[Your instructions] Take the lines in the listing below from the line with "379x181 pixels." up to and including the line with "You are a computer-use agent." and set them down exactly, skipping pictures and adding nothing.

[Data for processing]
*** Block opens ***
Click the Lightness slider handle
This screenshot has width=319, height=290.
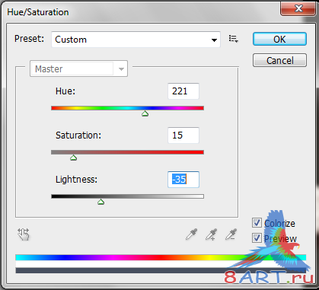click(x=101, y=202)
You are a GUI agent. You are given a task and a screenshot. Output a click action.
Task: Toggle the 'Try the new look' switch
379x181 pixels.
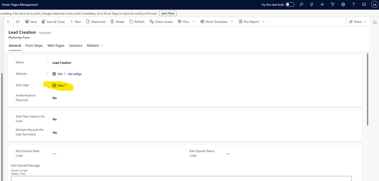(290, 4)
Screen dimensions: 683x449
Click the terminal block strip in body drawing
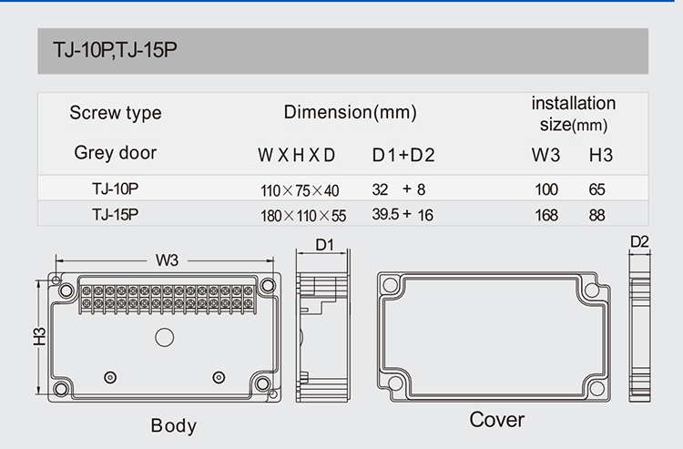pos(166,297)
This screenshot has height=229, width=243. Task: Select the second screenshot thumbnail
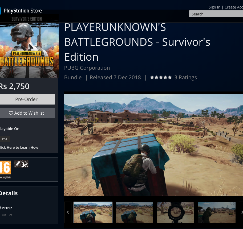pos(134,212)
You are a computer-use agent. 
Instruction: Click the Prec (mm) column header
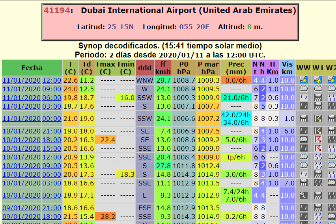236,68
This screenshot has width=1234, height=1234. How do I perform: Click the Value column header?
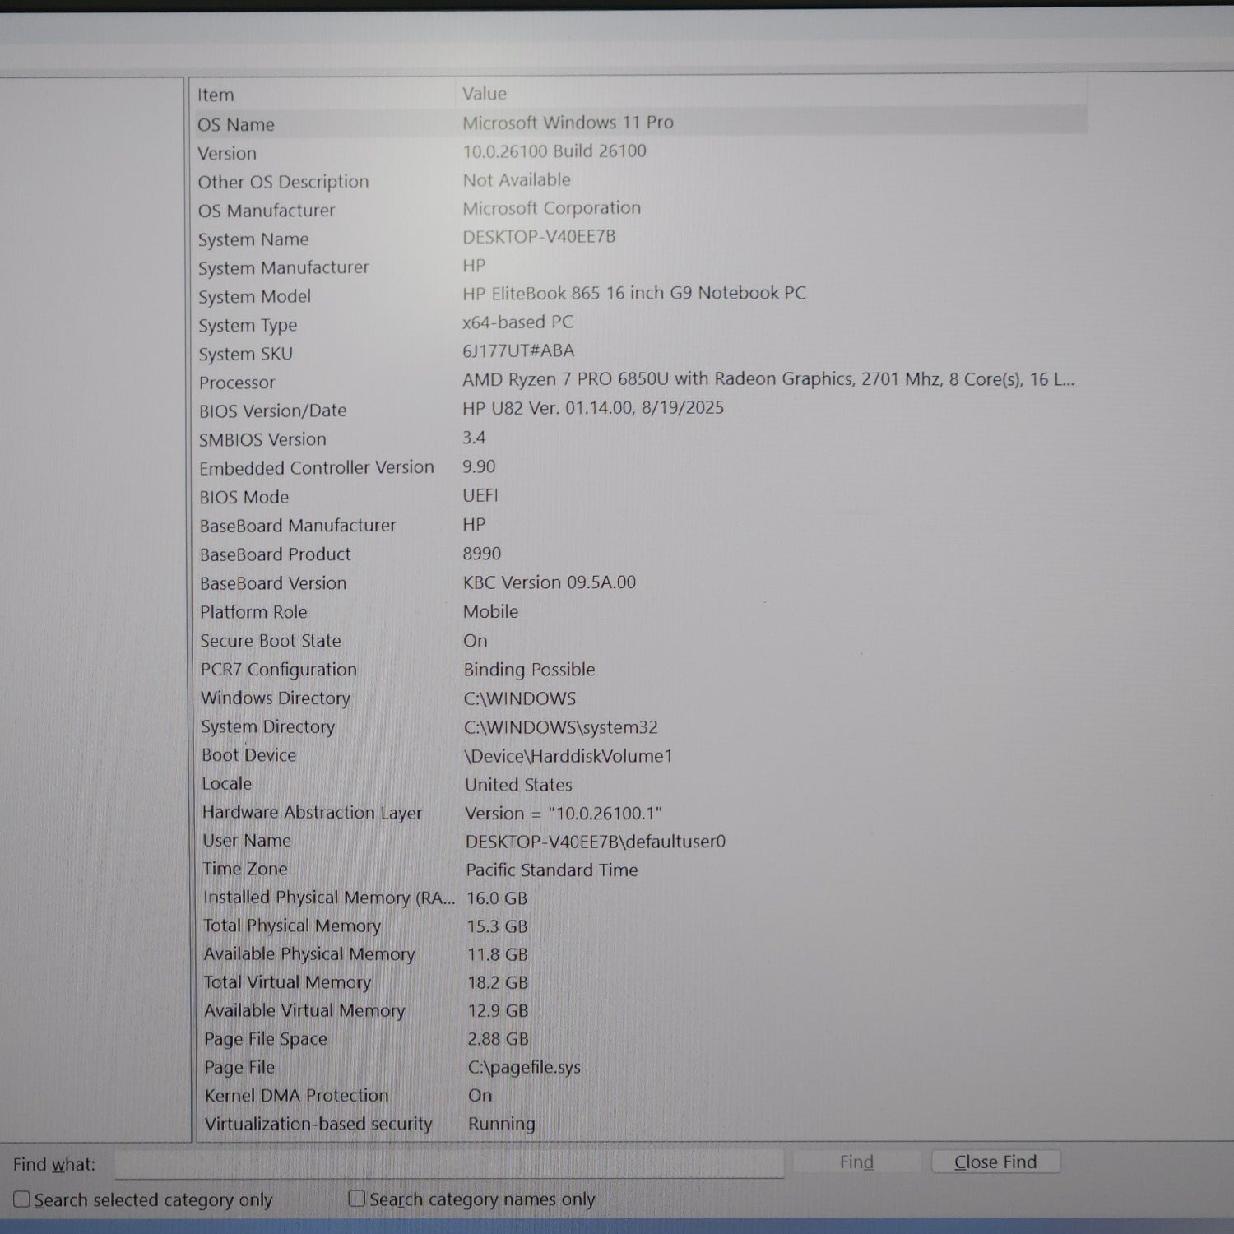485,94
*** Block closes ***
*** Block opens ***
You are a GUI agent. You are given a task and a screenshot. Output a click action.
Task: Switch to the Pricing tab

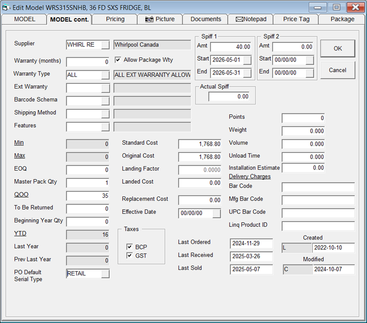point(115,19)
*** Block closes ***
[Solution below]
379x181 pixels.
(290, 4)
Screen dimensions: 683x449
Click the terminal block strip in body drawing
pos(166,297)
This screenshot has height=229, width=243. Task: Select the second screenshot thumbnail
pos(134,212)
You are a computer-use agent. 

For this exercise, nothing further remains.